John K. Bollard: Threat of tyranny of corporations goes way back
To the editor:
“Corporations have no souls.” I heard these words on the news in response to this week’s Supreme Court decision about the religious rights of corporations. But I came across that sentence exactly as written, quotation marks and all, neither today nor during the debates that raged about whether corporations are people throughout the coverage of the Supreme Court decision of Citizens United v. the Federal Election Commission in 2010, the Occupy Wall Street protests of 2011, and the 2012 presidential election season.
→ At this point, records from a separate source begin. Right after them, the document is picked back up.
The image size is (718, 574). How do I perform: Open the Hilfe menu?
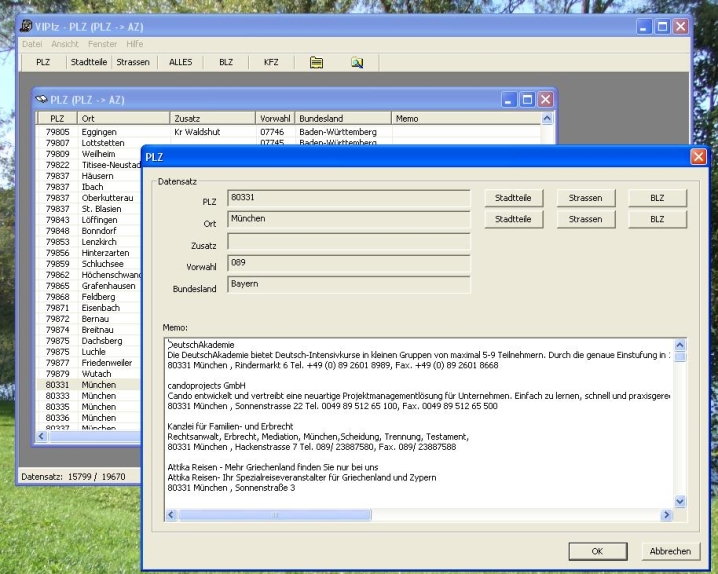tap(135, 44)
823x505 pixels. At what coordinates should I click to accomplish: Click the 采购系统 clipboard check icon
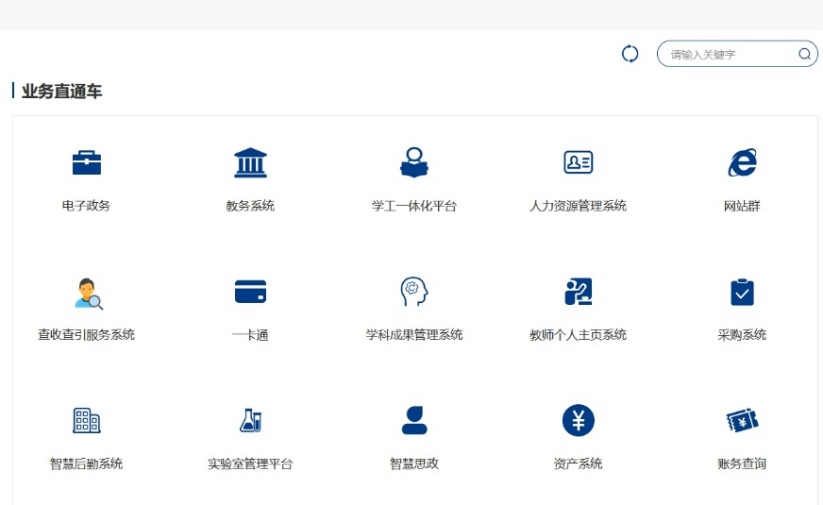[x=742, y=291]
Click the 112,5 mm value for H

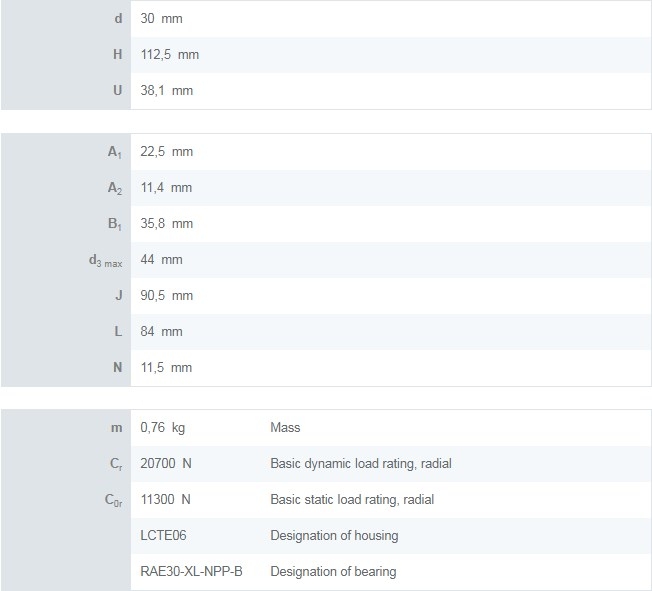tap(170, 54)
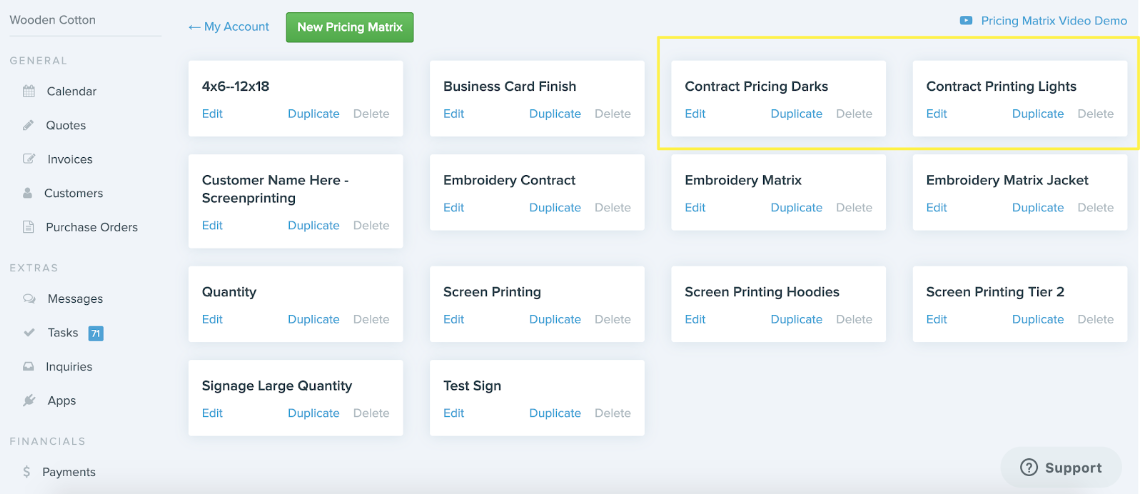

No. That sentence was written early in the summer of 1841 by Alonzo Lewis, the editor of the Lynn (Massachusetts) Record, and reprinted by the renowned abolitionist William Lloyd Garrison in his anti-slavery newspaper, The Liberator, on July 2 that same year. They were protesting the violence perpetrated by New England’s newly established railroad corporations against free African Americans who took seats on their trains in the same cars as white passengers, rather than in the shoddy “Jim Crow cars.”
In August that same year, Lewis expanded on his original statement in an article that was also reprinted in The Liberator, writing, “The Tyranny of Corporations has perhaps a more deadly influence in destroying the liberties of our country than any thing else, and should be watched with vigilance by the whole community. They have no souls, no bodies, no consciences, no personal responsibility, but selfishness in abundance. They are sure to take all the power they can get, without regard to the welfare of the people or the rights of individuals.”
It astonishes me and it makes my heart ache that 173 years of history have taught us so little. And it is simultaneously tragic and ludicrous, and unfortunately predictable as well, that the targets of corporate thinking have shifted from African Americans to women in general. One hopes for a better tomorrow, but it will take a great awakening and great effort to actually make tomorrow better.